(Items from a dataset)
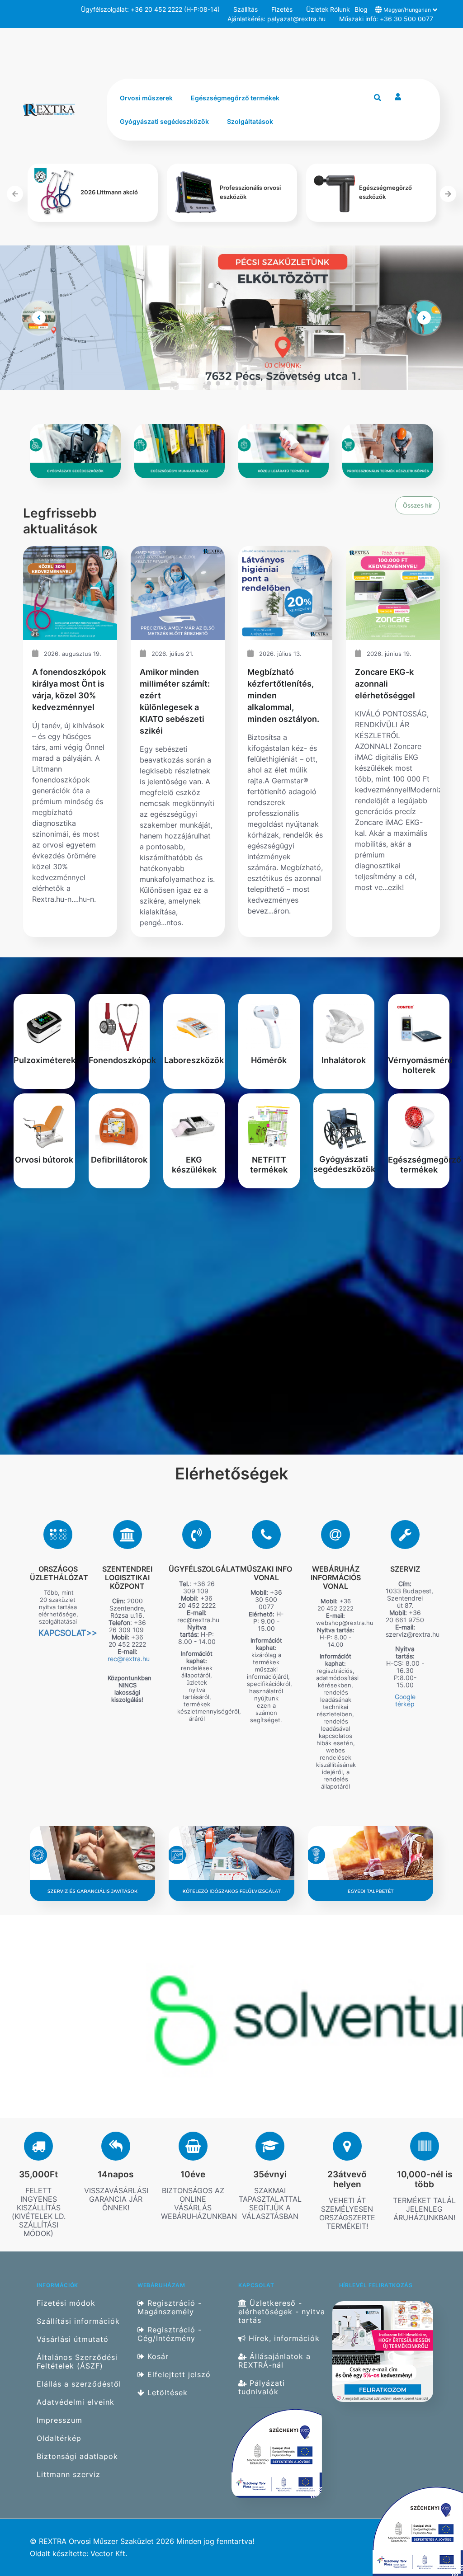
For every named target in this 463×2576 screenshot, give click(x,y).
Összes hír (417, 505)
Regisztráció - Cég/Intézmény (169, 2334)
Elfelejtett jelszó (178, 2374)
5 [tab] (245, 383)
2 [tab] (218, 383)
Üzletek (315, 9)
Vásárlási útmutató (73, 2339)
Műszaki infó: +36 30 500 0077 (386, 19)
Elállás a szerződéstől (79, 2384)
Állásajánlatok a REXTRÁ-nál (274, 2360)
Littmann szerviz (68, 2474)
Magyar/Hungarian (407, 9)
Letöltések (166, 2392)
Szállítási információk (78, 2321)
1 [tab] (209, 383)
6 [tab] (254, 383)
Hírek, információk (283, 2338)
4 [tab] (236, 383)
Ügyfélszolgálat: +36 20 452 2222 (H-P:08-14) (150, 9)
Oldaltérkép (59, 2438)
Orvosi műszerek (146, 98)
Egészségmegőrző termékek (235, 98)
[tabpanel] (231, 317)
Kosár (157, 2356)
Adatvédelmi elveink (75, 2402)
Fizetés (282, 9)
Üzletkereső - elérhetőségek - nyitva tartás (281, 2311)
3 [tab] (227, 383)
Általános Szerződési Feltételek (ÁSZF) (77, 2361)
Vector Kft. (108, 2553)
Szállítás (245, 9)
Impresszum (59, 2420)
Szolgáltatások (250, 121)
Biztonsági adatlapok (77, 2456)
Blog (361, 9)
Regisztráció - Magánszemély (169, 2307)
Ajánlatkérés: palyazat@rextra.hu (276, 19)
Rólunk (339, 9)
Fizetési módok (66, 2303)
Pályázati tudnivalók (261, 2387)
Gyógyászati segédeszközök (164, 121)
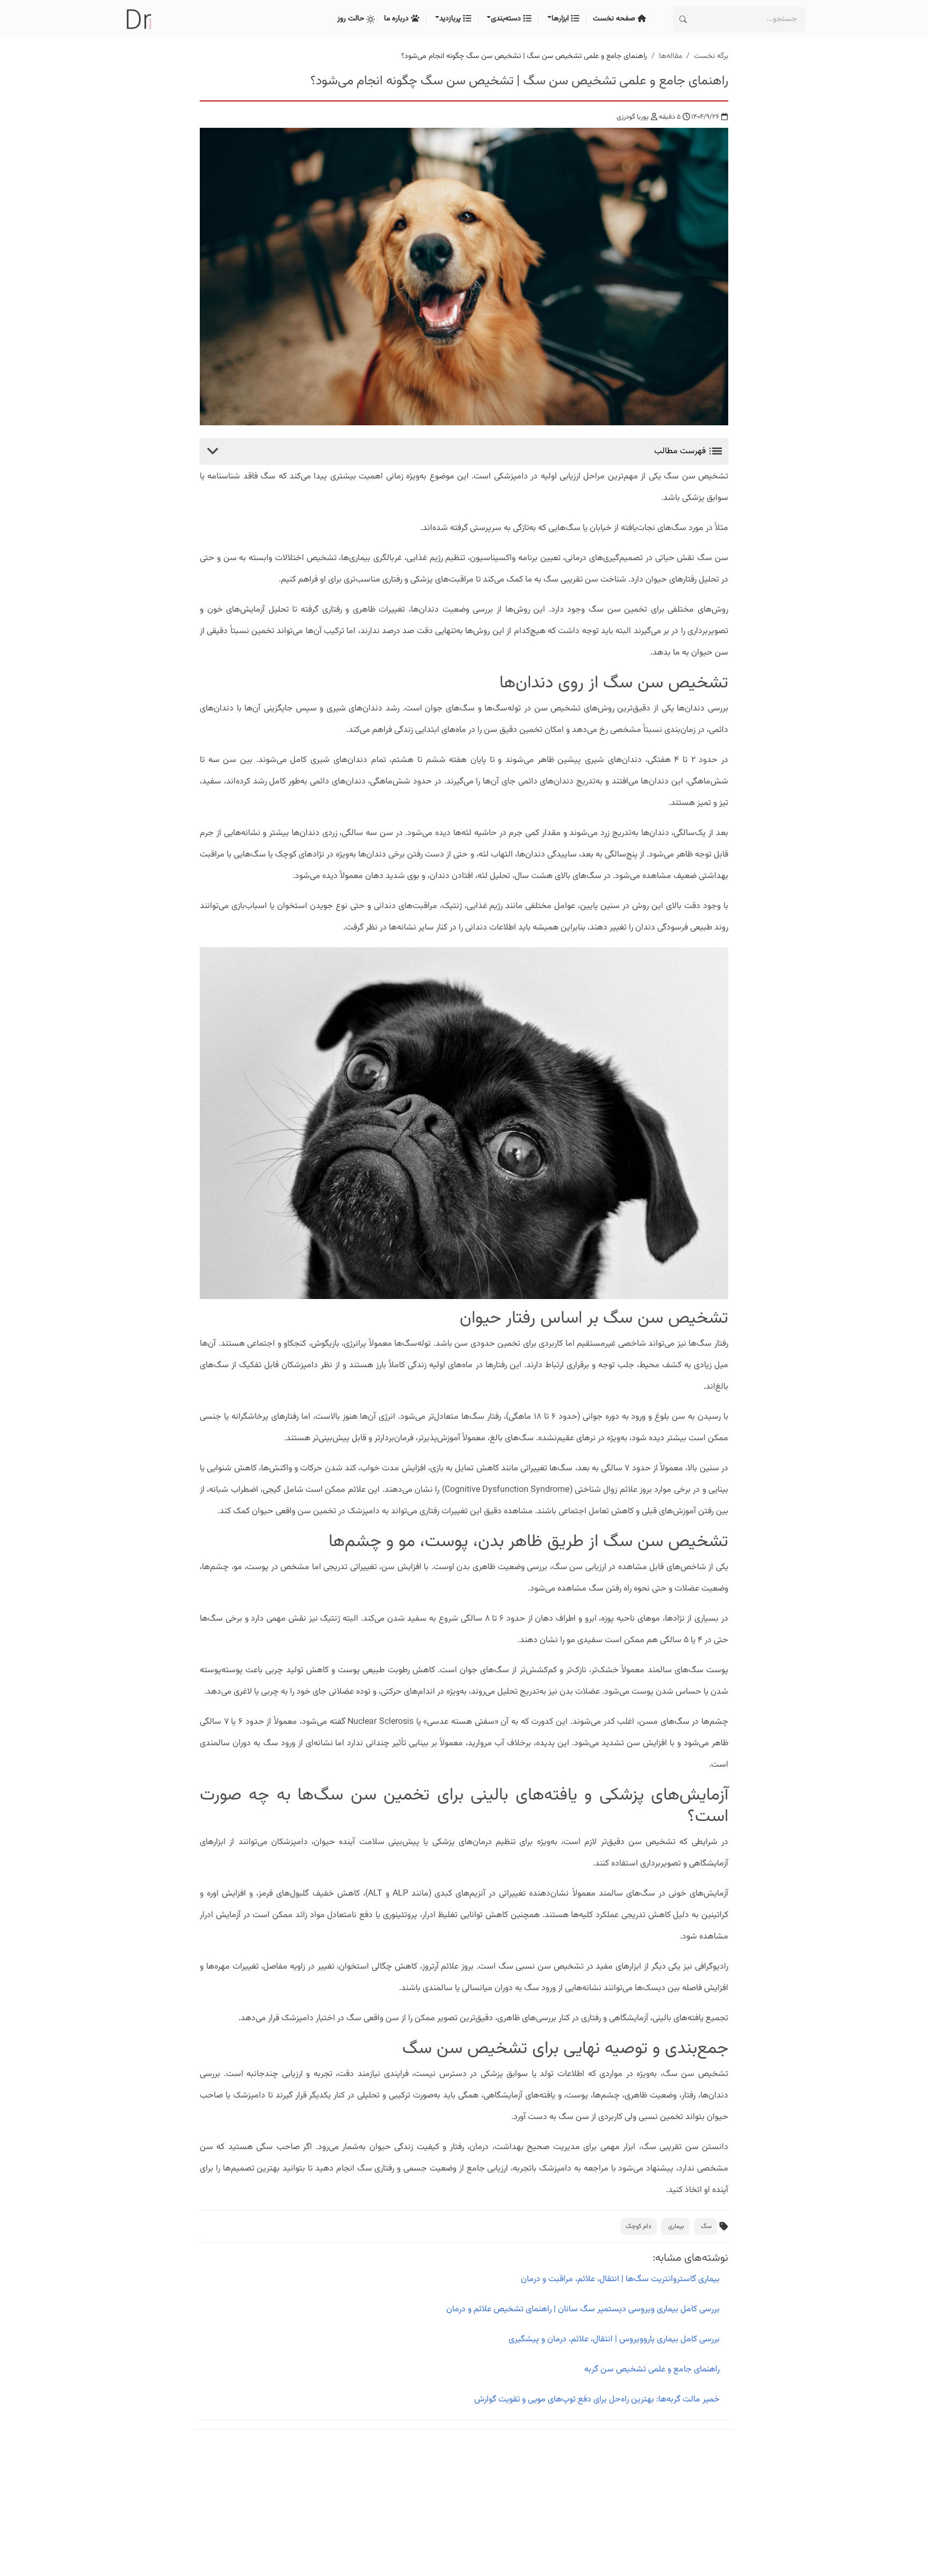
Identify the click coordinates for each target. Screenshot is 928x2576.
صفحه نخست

==

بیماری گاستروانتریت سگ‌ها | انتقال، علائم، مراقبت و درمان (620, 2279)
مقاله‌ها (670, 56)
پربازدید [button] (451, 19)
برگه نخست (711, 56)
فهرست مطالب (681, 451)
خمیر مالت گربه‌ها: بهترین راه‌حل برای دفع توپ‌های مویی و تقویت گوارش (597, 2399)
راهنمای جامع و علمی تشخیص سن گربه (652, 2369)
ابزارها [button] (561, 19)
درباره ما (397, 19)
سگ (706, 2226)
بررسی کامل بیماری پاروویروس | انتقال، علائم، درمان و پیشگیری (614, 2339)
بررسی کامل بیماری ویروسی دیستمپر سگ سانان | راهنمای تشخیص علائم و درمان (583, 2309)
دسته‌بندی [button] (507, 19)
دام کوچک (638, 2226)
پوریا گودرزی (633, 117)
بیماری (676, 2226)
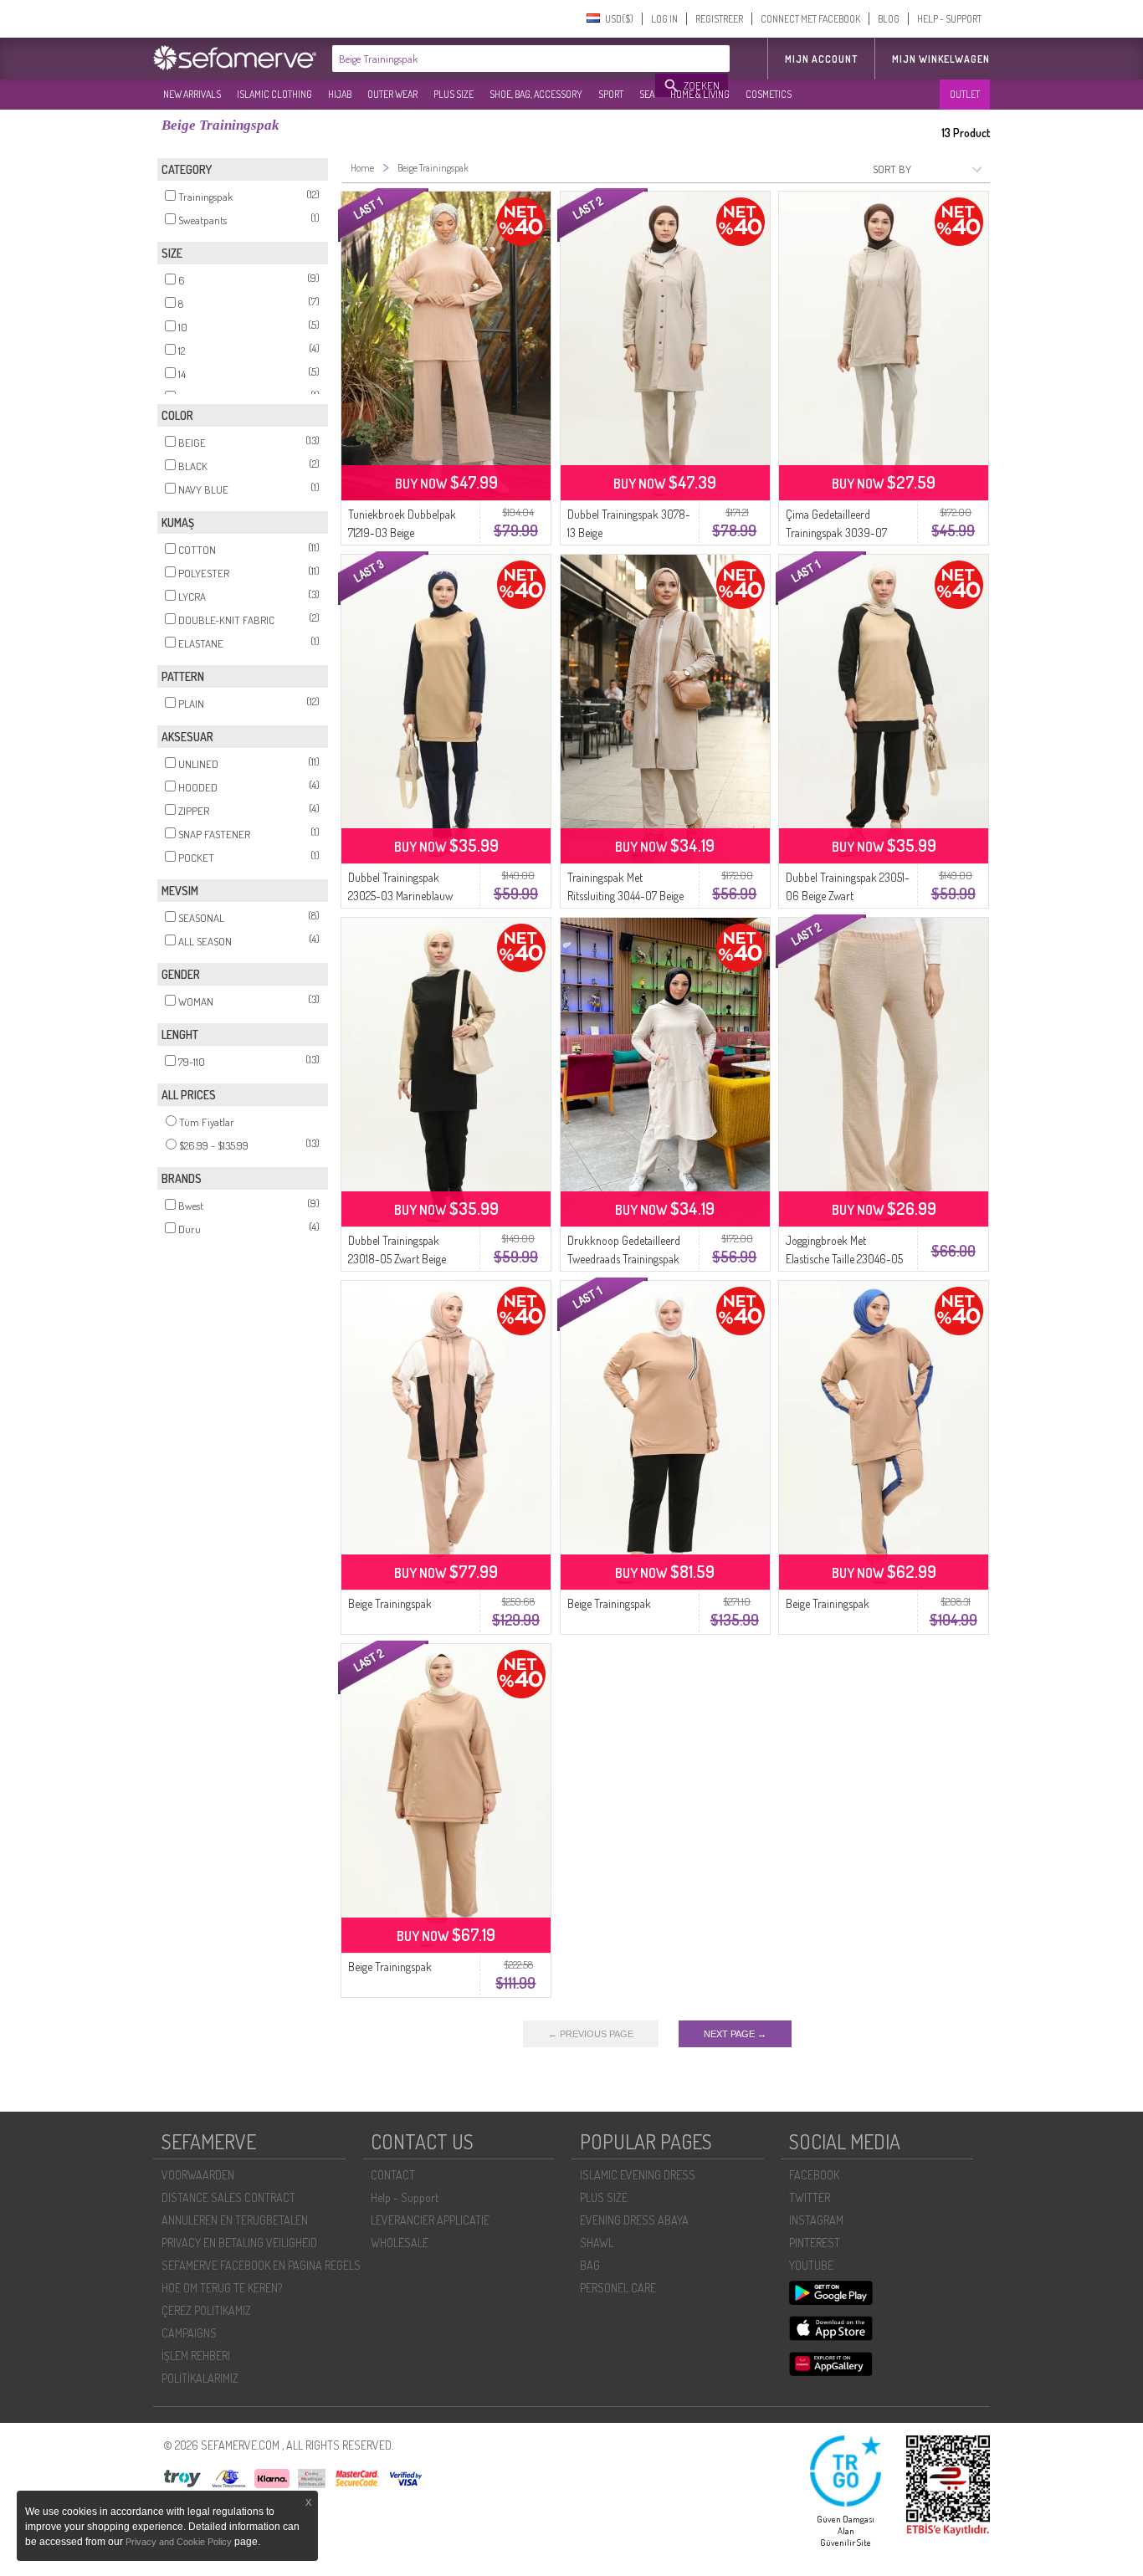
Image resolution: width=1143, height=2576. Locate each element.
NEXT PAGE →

* _What you should do_
In the entries above, one line contains "For every named" and another contains "Gyógyászati segédeszközök (164, 121)". Reproduce exactly those two lines and the lines between them, nothing else.

* _Response box_
For every named target in this 463×2576 screenshot, give click(x,y).
Összes hír (417, 505)
Regisztráció - Cég/Intézmény (169, 2334)
Elfelejtett jelszó (178, 2374)
5 [tab] (245, 383)
2 [tab] (218, 383)
Üzletek (315, 9)
Vásárlási útmutató (73, 2339)
Műszaki infó: +36 30 500 0077 (386, 19)
Elállás a szerződéstől (79, 2384)
Állásajánlatok a REXTRÁ-nál (274, 2360)
Littmann szerviz (68, 2474)
Magyar/Hungarian (407, 9)
Letöltések (166, 2392)
Szállítási információk (78, 2321)
1 [tab] (209, 383)
6 [tab] (254, 383)
Hírek, információk (283, 2338)
4 [tab] (236, 383)
Ügyfélszolgálat: +36 20 452 2222 (H-P:08-14) (150, 9)
Oldaltérkép (59, 2438)
Orvosi műszerek (146, 98)
Egészségmegőrző termékek (235, 98)
[tabpanel] (231, 317)
Kosár (157, 2356)
Adatvédelmi elveink (75, 2402)
Fizetés (282, 9)
Üzletkereső - elérhetőségek - nyitva tartás (281, 2311)
3 [tab] (227, 383)
Általános Szerződési Feltételek (ÁSZF) (77, 2361)
Vector Kft. (108, 2553)
Szállítás (245, 9)
Impresszum (59, 2420)
Szolgáltatások (250, 121)
Biztonsági adatlapok (77, 2456)
Blog (361, 9)
Regisztráció - Magánszemély (169, 2307)
Ajánlatkérés: palyazat@rextra.hu (276, 19)
Rólunk (339, 9)
Fizetési módok (66, 2303)
Pályázati tudnivalók (261, 2387)
Gyógyászati segédeszközök (164, 121)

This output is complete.